Kishida Cabinet receives 66% approval rating, its highest, amid 6th wave of virus

The Yomiuri Shimbun
Prime Minister Fumio Kishida, center, is seen before the Cabinet meeting on Monday at the Prime Minister’s Office in Tokyo.

The approval rating of Prime Minister Fumio Kishida’s Cabinet was 66%, the highest level since its inauguration in October last year, according to a public opinion poll conducted by The Yomiuri Shimbun from Jan. 14 to 16.

The rate was up four percentage points from the previous survey conducted from Dec. 3 to 5, and the disapproval rating remained at 22%.

The experience of former Prime Minister Yoshihide Suga’s Cabinet showed that the more coronavirus infections spread, the lower the approval rating tends to be. However, Kishida has managed to maintain a high approval rating even amid the rapid spread of the omicron variant.

Regarding the government’s response to the spread of the COVID-19, 52% of respondents said they evaluated it well, which is higher than the 41% who said they did not. In particular, 76% of respondents highly rated the policy on people who are asymptomatic or have only minor symptoms, who are allowed to recuperate at home or in accommodation facilities in order to protect the medical system.

Many people supported Kishida’s efforts to help students who were unable to take university entrance examinations because they had been in close contact with COVID-19 patients, and 86% highly evaluated his request for universities to be flexible in helping such students, including allowing them to take a supplementary exam or retake the exam.

The sixth wave of the pandemic is arriving with the omicron variant becoming mainstream. The daily number of newly infected people exceeded 20,000 for the first time in 4½ months on Friday, the first day of the opinion poll. However, the approval rating for Kishida’s Cabinet rose four percentage points from the previous survey.

This is in contrast to the approval rating of the Suga Cabinet during the fifth wave last July-September, when the delta variant was raging.

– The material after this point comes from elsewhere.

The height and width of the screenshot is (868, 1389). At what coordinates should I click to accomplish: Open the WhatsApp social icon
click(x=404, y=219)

It hit one record low after another, dropping to 35% in the August survey when the daily number of cases surged to more than 15,000, about seven times the previous month’s figure, and plunging to 31% in the September survey, when the number increased even further.

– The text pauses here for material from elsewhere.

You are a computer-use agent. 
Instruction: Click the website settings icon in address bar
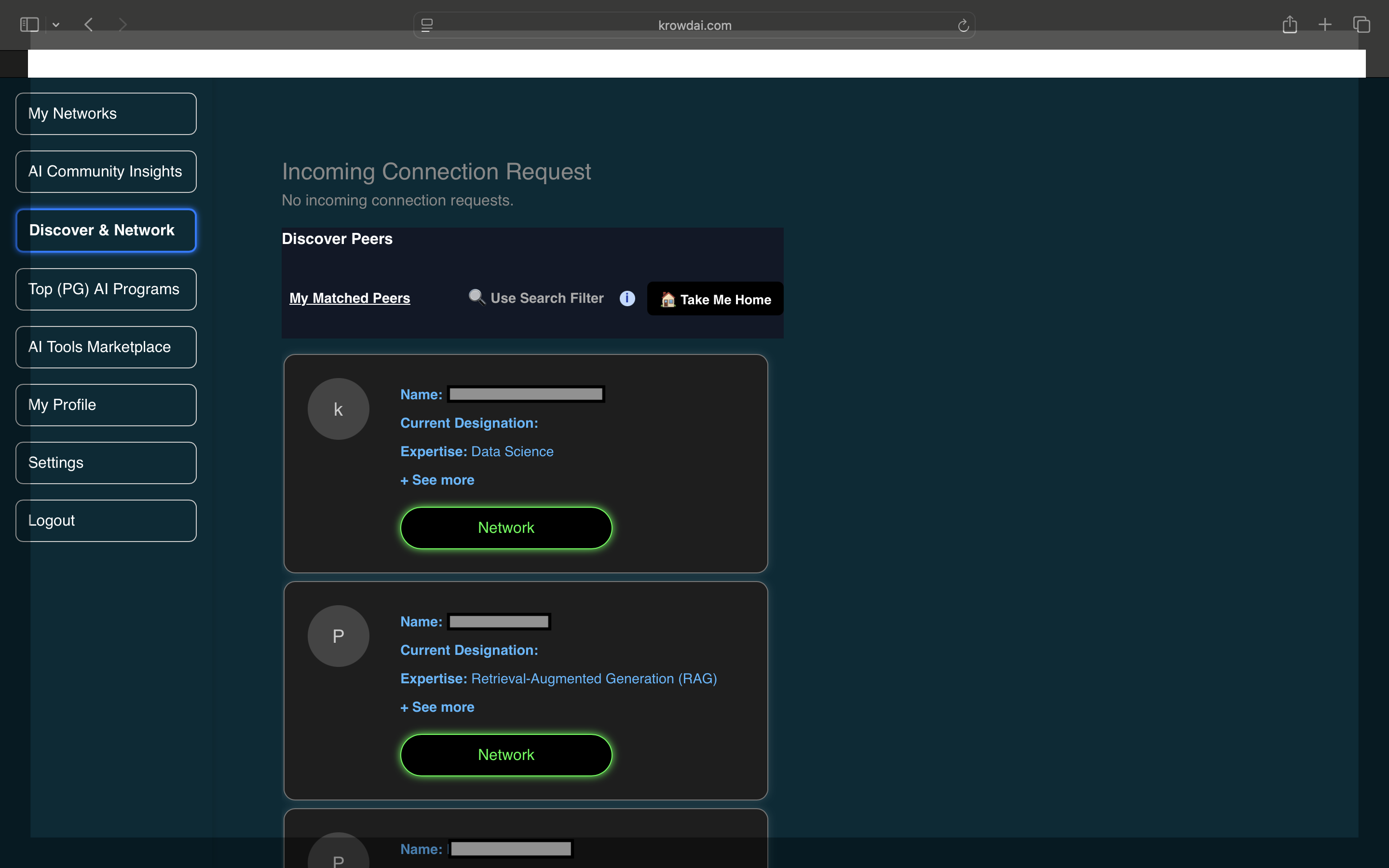[x=427, y=25]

Those who approved of the Suga Cabinet’s countermeasures outnumbered those who did not only twice during the October and November 2020 surveys, when his cabinet had just launched. Since its inauguration, the Kishida Cabinet has continued to have more people rate it highly than those who do not.

The Kishida Cabinet is taking preemptive measures against the spread of the virus, and this seems to be the main point people approve of. This seems to be because Kishida has reflected on the fact that the cabinets of Suga and former Prime Minister Shinzo Abe were often criticized for being slow to respond.

The number of severe cases caused by the omicron variant is relatively small, which is also believed to have weakened the impact of increasing cases on approval ratings.

However, when asked why they support the Kishida Cabinet, only 15% of respondents said because its policies are promising, down seven percentage points from the previous survey, while 44% said it is because “there are no other good alternatives,” which is up five percentage points.

The reality is that it is hard to say the Cabinet has solid support.